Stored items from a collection

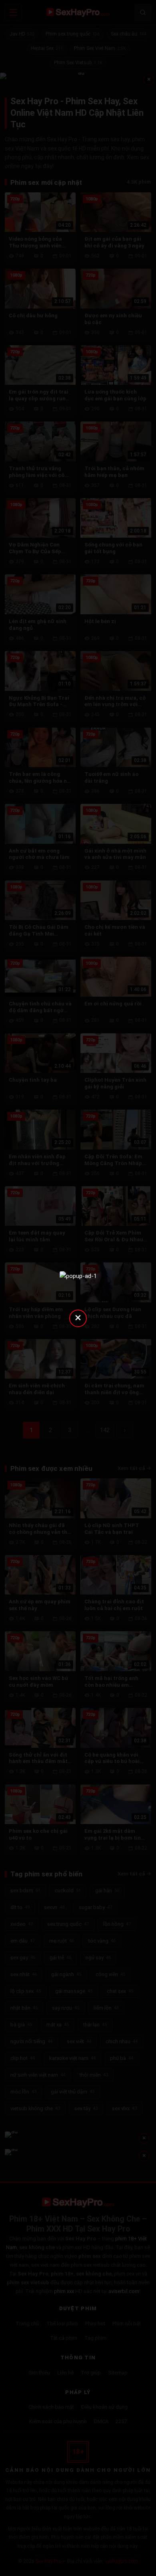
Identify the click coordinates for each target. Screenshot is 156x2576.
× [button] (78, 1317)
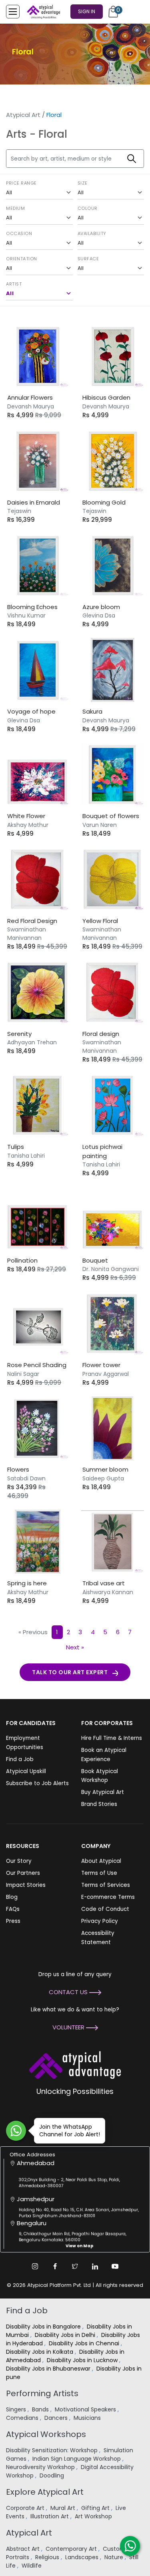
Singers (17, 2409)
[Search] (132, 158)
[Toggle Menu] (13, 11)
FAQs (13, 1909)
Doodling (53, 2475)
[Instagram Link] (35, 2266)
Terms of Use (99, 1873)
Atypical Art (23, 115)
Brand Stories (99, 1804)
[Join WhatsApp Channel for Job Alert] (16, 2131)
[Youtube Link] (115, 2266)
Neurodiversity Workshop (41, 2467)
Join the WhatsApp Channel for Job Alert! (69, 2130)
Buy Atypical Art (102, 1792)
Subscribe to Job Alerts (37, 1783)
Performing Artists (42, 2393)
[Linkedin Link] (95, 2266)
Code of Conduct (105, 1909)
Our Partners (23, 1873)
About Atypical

## [Requirement]
Leave the images out and give the rest of the data again exactly.

## [Solution to this problem]
Identify the click coordinates for each target. Screenshot is 156x2576.
× [button] (78, 1317)
Singers (17, 2409)
[Search] (132, 158)
[Toggle Menu] (13, 11)
FAQs (13, 1909)
Doodling (53, 2475)
[Instagram Link] (35, 2266)
Terms of Use (99, 1873)
Atypical Art (23, 115)
Brand Stories (99, 1804)
[Join WhatsApp Channel for Job Alert] (16, 2131)
[Youtube Link] (115, 2266)
Neurodiversity Workshop (41, 2467)
Join the WhatsApp Channel for Job Alert! (69, 2130)
Buy Atypical Art (102, 1792)
Subscribe to Job Alerts (37, 1783)
Performing Artists (42, 2393)
[Linkedin Link] (95, 2266)
Code of Conduct (105, 1909)
Our Partners (23, 1873)
About Atypical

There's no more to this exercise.